Esos ojos grises, esos ojos que me estudian y perseveran en analizar cada átomo de mi alma. Esos ojos grises me ponen enferma.
-Escucha, Martha. Sé que el rescate ha sido un episodio traumático, tanto para ti como para el Doctor Jones, pero los agentes
-¿Podemos cambiar de silla?- interrumpo.
-¿Disculpa?
-Tu silla. Es más cómoda que la mía. En la universidad siempre soy yo la que está del otro lado, no me gusta estar aquí. ¿Podemos cambiar?
Poco a poco mi mirada vuelve a buscar la suya, la del águila que estudia cada movimiento de su presa.
-Er... por supuesto. Como iba diciendo -continua mientras se levanta y el hilo musical de su despacho comienza a desgranar El Danubio Azul- Los agentes MacHardy y Delaine me han pedido que hable contigo de los incidentes de la expedición. Como bien sabes, todavía se desconoce el paradero de tres de tus colegas, el Doctor Jeremiah Baxter, la señorita Helen Duvois y el director general del Museo del Cairo, Ahmed Al´Malek.
Su silla es cómoda, de cuero negro suave y brillante. Ahora soy yo la que puede mirarlo por encima de mi hombro, pese a sus anotaciones y su meloso tono paternalista.

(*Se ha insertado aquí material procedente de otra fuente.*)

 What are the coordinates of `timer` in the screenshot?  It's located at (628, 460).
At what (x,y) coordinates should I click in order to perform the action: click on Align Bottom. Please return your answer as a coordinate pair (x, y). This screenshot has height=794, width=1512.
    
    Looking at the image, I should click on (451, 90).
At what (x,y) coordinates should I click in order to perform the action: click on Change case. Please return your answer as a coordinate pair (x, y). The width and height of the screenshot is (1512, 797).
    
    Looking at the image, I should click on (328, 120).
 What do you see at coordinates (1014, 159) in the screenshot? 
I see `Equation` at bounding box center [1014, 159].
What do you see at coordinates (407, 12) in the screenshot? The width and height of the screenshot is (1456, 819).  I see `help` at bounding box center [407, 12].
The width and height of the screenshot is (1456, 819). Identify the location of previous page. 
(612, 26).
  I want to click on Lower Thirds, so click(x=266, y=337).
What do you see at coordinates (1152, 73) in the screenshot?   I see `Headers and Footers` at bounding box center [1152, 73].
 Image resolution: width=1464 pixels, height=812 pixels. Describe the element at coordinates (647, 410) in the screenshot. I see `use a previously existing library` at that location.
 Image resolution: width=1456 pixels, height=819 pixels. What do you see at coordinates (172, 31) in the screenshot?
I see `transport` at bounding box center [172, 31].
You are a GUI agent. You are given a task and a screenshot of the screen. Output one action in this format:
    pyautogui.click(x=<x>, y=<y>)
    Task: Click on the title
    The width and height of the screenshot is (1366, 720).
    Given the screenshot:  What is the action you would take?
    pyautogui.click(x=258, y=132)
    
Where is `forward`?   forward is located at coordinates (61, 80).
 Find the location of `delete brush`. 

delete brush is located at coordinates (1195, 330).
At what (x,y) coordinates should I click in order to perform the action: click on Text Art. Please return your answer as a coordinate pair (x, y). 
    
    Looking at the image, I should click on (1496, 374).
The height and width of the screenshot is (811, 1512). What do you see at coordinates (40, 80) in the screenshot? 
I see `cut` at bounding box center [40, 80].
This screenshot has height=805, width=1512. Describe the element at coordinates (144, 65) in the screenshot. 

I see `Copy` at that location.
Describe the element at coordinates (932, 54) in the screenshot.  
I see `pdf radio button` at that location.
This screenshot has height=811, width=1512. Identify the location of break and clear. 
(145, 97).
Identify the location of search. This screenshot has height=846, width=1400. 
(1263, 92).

-Sería de mucha ayuda que me contases todo lo que recuerdes, cualquier cosa podría ser la pieza que falta en el rompecabezas para encontrarlos y salvar sus vidas.
Sus vidas. Lo dice como si sus vidas tuviesen algún valor. Siento ganas de vomitar. Como cuando era niña, dejo que las imperfecciones de mi cuerpo se adormezcan al son de los arpegios de la música de cámara y respiro honda y profundamente.
-Aterrizamos en el aeropuerto de El Cairo el doce de Agosto. El Doctor Baxter y su mujer, Helen, habían volado desde Los Ángeles a Londres, el Doctor Jones nos esperaba en El Cairo, junto con Ahmed. Nunca imaginé que en Egipto haría tanto frío. Nada más bajar del avión, el Doctor Jones se acercó a mí, dijo que me había reconocido de mi ponencia en la Conferencia Internacional Europea de Arqueología del 2005: La pirámide del Faraón Negro, El Misterio de Hoteph.